For this project we used a speaker to create a musical instrument that would make a sound when the mouse was pressed.This one was a bit more challenging for me as there were a lot of different elements coming together. We incorporated tones as well as mouse press. I encountered many troubles with this project, firstly I had a lot of trouble as my Arduino was not uploading to my board, after a quick reset this was solved and in the end was unable to ensure that for different parts of the screen distinct sounds would be outputted.

My code for Arduino 

// IMA NYU Shanghai

// Interaction Lab
// This code receives one value from Processing to Arduino
int valueFromProcessing;

void setup() {
Serial.begin(9600);
pinMode(9, OUTPUT);

}
//
//void draw() {
// if (mouseX > width / 2) {
// myPort.write(‘H’);
// } else {
// myPort.write(‘L’);
// }
//}

void loop() {
// to receive a value from Processing
while (Serial.available()) {
valueFromProcessing = Serial.read();
}
analogWrite(9, valueFromProcessing);

if (valueFromProcessing == ‘H’) {
//digitalWrite(8, HIGH);
tone(9, 3000);
} else if (valueFromProcessing == ‘N’) {
// digitalWrite(8, LOW);
noTone(9);
}
else if (valueFromProcessing == ‘M’) {
//digitalWrite(8, HIGH);
tone(9, 2000);
}
else if (valueFromProcessing == ‘L’) {
//digitalWrite(8, HIGH);
tone(9, 1000);
}
// something esle

// too fast communication might cause some latency in Processing
// this delay resolves the issue.
delay(100);
}

My code for Processing

// IMA NYU Shanghai
// Interaction Lab
// This code sends one value from Processing to Arduino

import processing.serial.*;

Serial myPort;
int valueFromArduino;

int High;
int Med;
int Low;

void setup() {
size(500, 500);
background(0);

printArray(Serial.list());
// this prints out the list of all available serial ports on your computer.

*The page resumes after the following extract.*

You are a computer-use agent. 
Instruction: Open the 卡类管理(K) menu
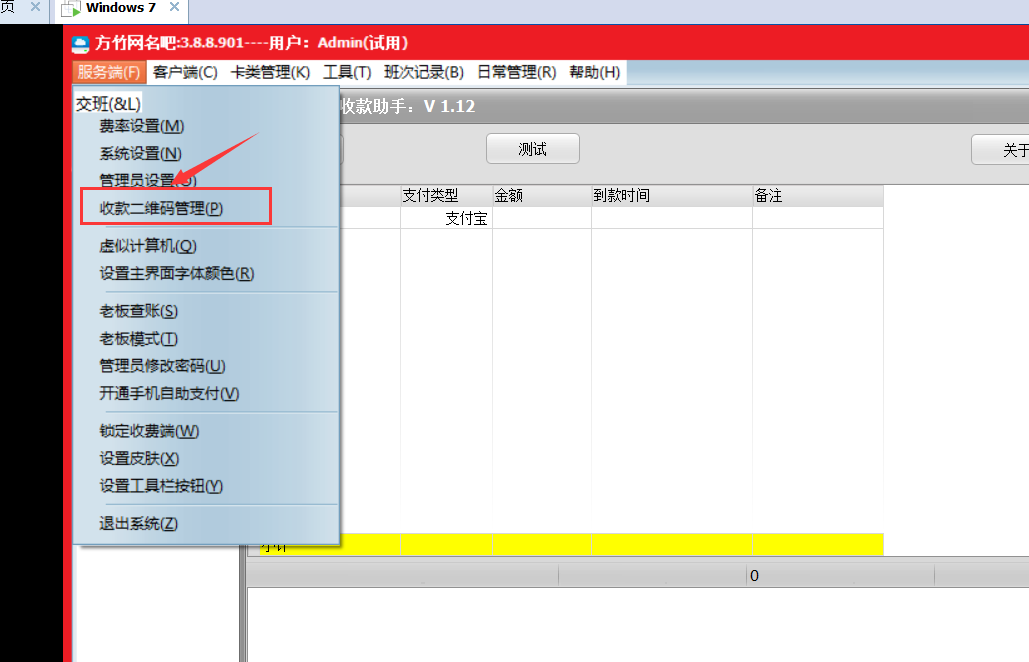point(270,72)

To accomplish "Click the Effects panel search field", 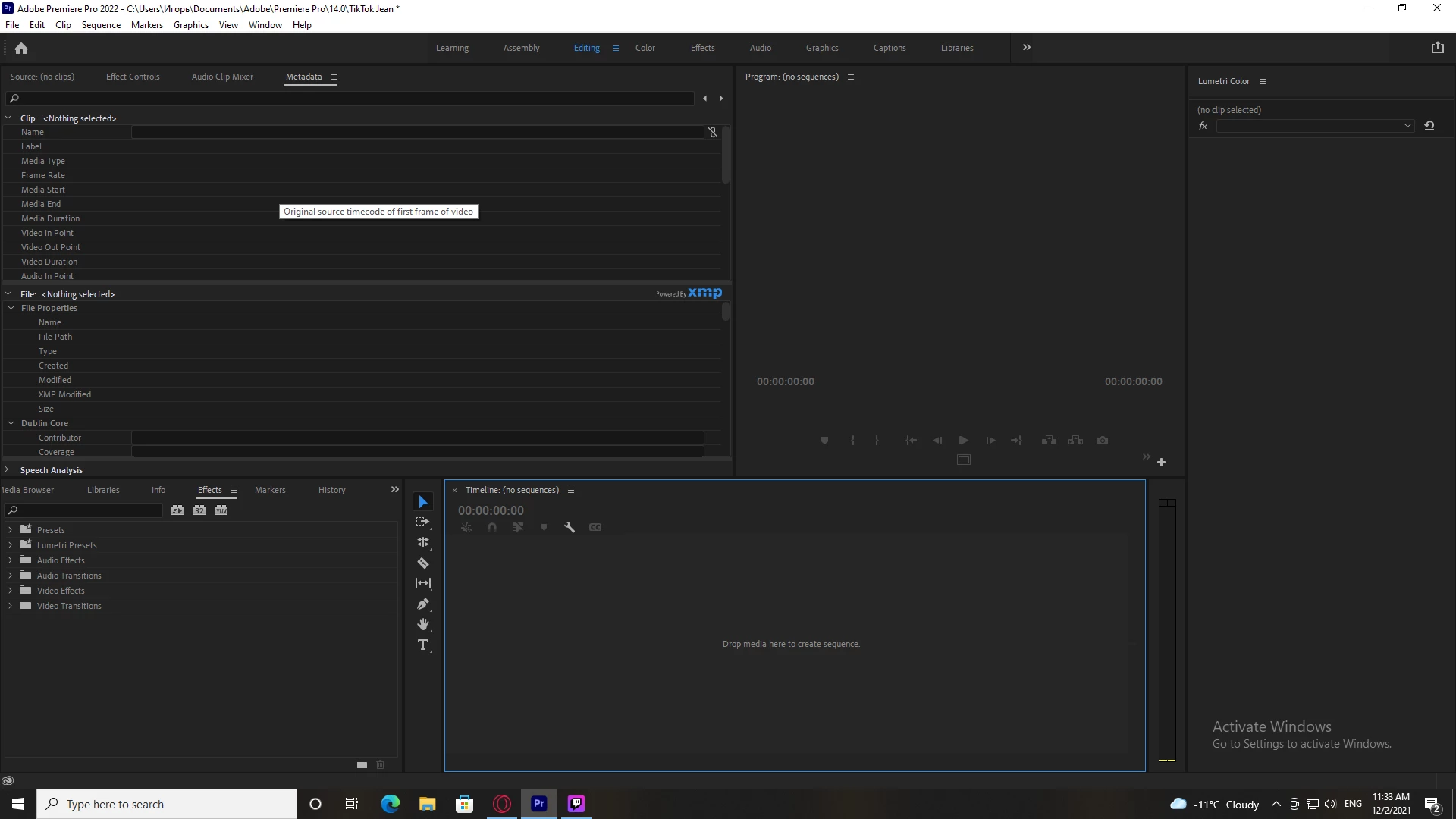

myPort = new Serial(this, Serial.list()[3], 9600);
// WARNING!
// You will definitely get an error here.
// Change the PORT_INDEX to 0 and try running it again.
// And then, check the list of the ports,
// find the port “/dev/cu.usbmodem—-” or “/dev/tty.usbmodem—-”
// and replace PORT_INDEX above with the index number of the port.
}

void draw() {
// to send a value to the Arduino
High = height;
Med = 2*height/3;
Low = height/3;
if (mousePressed && mouseY > 0 && mouseY < Low) {
myPort.write(‘L’);
} else if (mousePressed && mouseY > Low && mouseY < Med) {
myPort.write(‘M’);
} else if (mousePressed && mouseY > Med && mouseY < High) {
myPort.write(‘H’);
} else {
myPort.write(‘N’);
}
//if (mouseX > width/2) {
// myPort.write(‘H’);
//} else {
// myPort.write(‘L’);
//}
}

Video for project 2

Reflection

Although this recitation was particularly difficult, I found it interesting utilizing these two programs to make fun and random projects. Both of which required a lot of help from friends and fellows, however in the end I was able to get both projects to (kind of) work.